> **What you should do**: Write out the records in full and without alteration, setting aside their pictures.

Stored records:
####

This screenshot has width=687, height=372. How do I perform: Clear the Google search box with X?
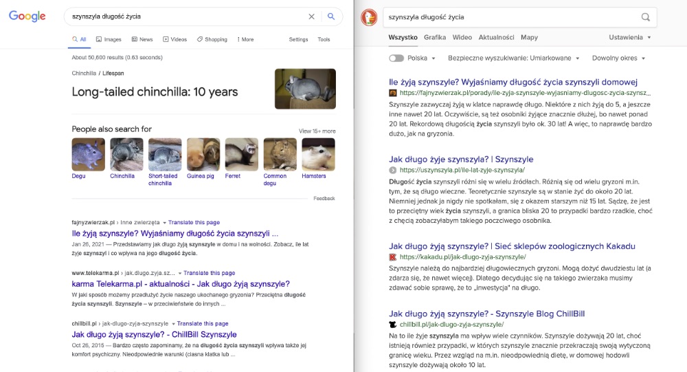click(311, 17)

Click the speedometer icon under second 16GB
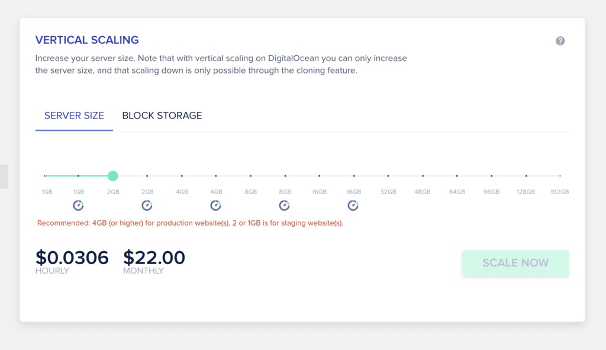353,205
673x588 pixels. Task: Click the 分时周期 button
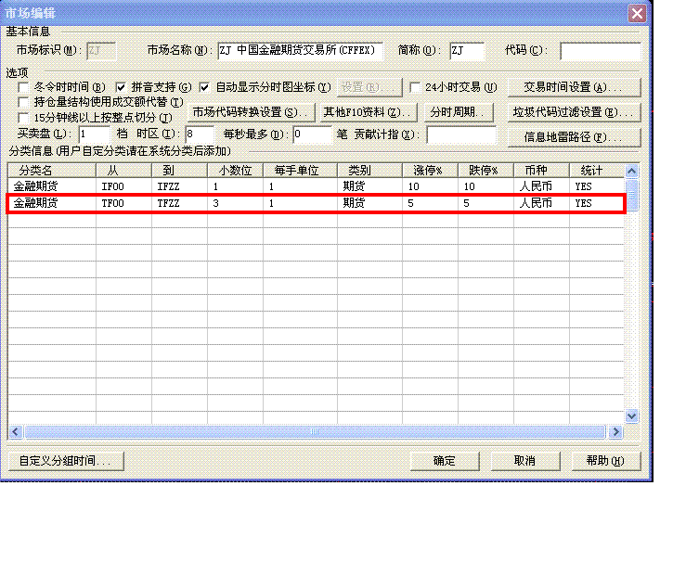[459, 112]
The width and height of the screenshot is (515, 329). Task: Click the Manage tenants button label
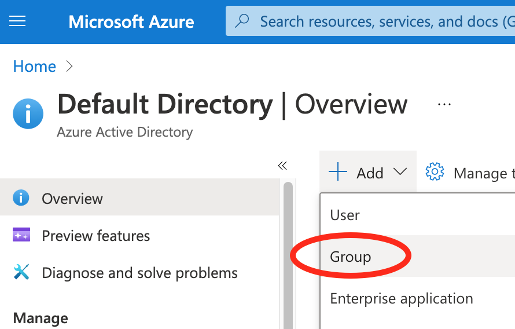coord(483,173)
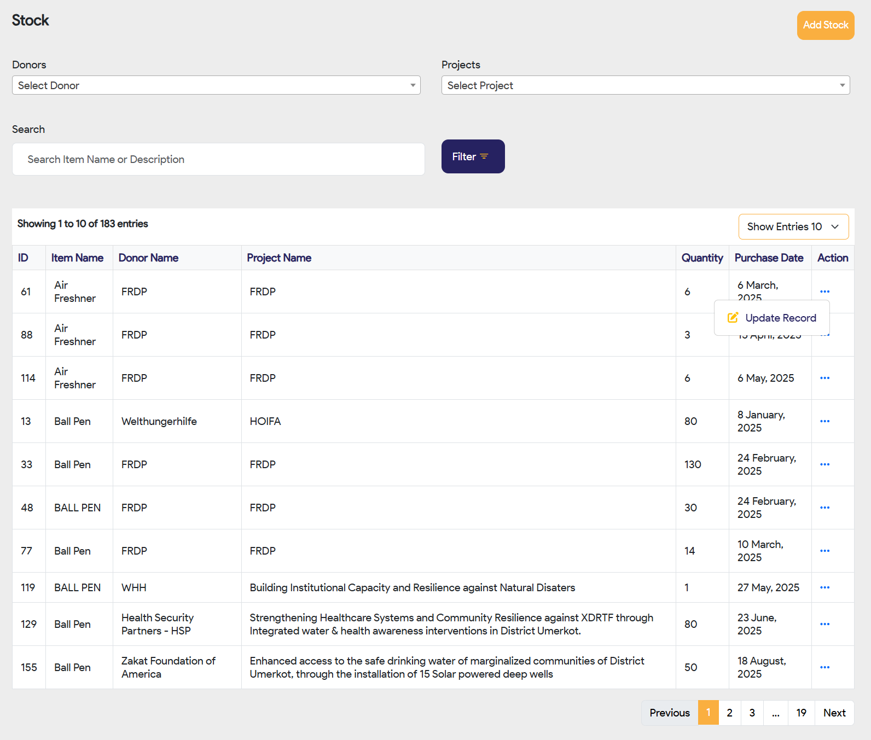Screen dimensions: 871x740
Task: Open action menu for stock ID 61
Action: [x=824, y=292]

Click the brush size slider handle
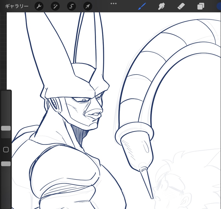(6, 128)
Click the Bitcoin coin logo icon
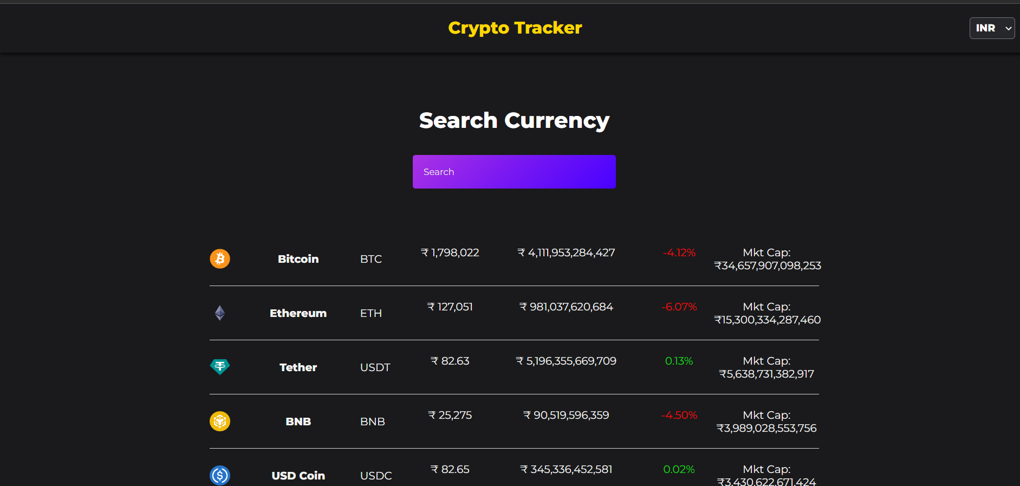This screenshot has width=1020, height=486. click(x=220, y=258)
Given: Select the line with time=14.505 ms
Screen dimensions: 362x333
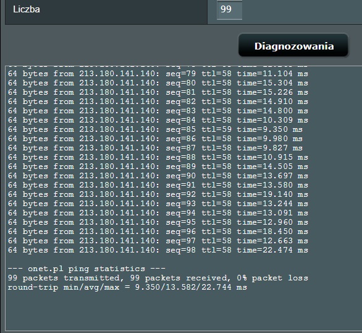Looking at the screenshot, I should (158, 167).
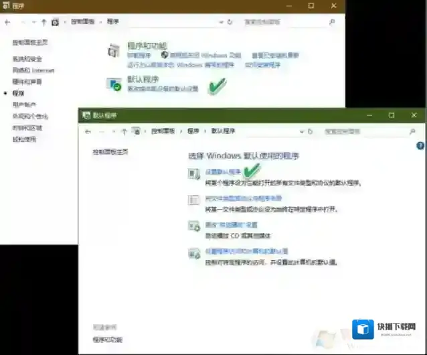Click the icon beside 设置程序访问和计算机的默认值
The image size is (427, 355).
[194, 253]
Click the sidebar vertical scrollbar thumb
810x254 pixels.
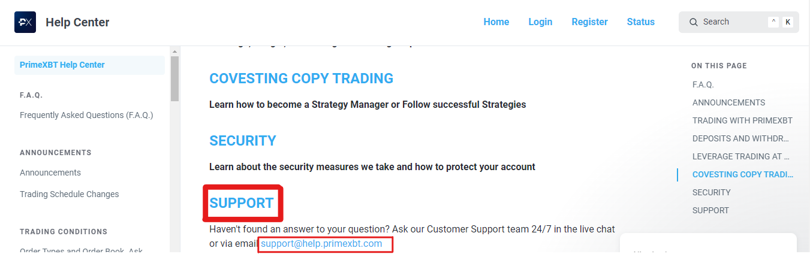click(174, 78)
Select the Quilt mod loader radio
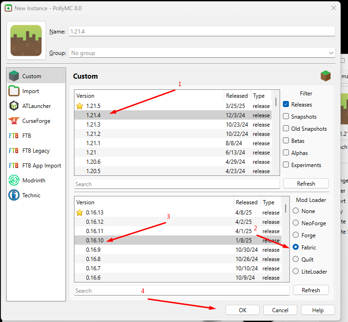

####

> **Answer**:
This screenshot has width=687, height=372. How do I perform: Clear the Google search box with X?
click(311, 17)

Click the speedometer icon under second 16GB
353,205
673x588 pixels. Task: Click the 分时周期 button
[459, 112]
The width and height of the screenshot is (515, 329). Task: Click the Manage tenants button label
coord(483,173)
Screen dimensions: 871x740
Task: Open action menu for stock ID 61
Action: [x=824, y=292]

Click the brush size slider handle
(6, 128)
Click the Bitcoin coin logo icon
This screenshot has width=1020, height=486. click(x=220, y=258)
Given: Select the line with time=14.505 ms
Screen dimensions: 362x333
Looking at the screenshot, I should (158, 167).
Click the icon beside 设置程序访问和计算机的默认值
The image size is (427, 355).
[194, 253]
Click the sidebar vertical scrollbar thumb
810x254 pixels.
click(174, 78)
Select the Quilt mod loader radio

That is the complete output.